== Saved data entries ==
»»
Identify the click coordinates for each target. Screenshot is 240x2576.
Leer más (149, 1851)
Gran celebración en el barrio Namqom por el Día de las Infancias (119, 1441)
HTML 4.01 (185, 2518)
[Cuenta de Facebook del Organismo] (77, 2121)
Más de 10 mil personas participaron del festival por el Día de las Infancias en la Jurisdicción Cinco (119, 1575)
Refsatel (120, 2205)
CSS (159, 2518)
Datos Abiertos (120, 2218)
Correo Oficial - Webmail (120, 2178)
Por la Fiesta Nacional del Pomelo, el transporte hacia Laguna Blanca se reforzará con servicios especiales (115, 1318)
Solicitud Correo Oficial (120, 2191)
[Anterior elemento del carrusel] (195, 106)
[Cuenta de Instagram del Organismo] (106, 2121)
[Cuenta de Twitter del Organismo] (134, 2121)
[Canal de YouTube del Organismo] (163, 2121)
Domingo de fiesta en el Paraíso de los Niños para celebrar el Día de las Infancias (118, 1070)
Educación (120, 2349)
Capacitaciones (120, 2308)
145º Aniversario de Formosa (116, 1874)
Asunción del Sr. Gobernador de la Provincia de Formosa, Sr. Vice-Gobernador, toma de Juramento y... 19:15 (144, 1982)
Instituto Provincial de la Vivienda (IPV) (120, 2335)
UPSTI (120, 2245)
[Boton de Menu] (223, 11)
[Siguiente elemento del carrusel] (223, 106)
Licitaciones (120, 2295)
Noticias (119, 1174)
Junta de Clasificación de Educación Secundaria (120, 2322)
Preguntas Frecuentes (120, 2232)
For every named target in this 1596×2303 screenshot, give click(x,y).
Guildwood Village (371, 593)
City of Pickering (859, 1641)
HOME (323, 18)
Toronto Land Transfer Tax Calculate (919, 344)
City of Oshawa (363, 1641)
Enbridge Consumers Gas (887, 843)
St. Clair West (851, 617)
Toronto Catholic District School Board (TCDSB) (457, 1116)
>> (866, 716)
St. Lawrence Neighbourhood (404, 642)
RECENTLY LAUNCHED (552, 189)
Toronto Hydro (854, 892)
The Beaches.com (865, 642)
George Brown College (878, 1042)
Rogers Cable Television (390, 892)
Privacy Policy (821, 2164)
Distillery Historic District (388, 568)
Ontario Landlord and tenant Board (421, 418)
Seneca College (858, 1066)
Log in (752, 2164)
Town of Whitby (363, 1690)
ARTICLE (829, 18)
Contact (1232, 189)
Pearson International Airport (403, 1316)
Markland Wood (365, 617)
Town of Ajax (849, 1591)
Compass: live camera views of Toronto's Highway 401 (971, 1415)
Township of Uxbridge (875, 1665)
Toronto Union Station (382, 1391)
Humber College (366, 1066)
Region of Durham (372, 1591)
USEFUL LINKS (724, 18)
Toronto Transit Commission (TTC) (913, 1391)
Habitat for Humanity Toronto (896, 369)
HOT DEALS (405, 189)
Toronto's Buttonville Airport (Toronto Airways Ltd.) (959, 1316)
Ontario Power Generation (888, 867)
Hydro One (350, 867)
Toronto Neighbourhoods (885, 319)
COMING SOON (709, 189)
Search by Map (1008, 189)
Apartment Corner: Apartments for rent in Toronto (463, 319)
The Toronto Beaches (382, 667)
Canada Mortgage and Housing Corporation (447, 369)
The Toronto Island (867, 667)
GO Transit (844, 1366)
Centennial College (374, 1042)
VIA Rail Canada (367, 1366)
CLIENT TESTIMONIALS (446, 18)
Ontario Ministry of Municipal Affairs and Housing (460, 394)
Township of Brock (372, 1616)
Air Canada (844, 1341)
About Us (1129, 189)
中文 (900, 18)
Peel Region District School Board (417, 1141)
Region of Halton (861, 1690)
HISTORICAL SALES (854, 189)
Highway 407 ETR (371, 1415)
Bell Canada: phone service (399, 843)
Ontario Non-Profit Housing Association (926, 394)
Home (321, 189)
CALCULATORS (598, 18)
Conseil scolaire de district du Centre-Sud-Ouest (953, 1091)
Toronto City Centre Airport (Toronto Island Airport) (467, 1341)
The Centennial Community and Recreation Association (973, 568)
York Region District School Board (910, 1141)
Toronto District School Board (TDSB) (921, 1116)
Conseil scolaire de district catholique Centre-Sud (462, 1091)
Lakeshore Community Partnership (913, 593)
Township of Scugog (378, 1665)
««
== Work to complete ==
Your answer should consist only of the lines from the one that holds "Lakeshore Community Partnership (913, 593)" to the end of the entries above, both ends included, each repeated exactly.

== Response for this exercise ==
Lakeshore Community Partnership (913, 593)
Township of Scugog (378, 1665)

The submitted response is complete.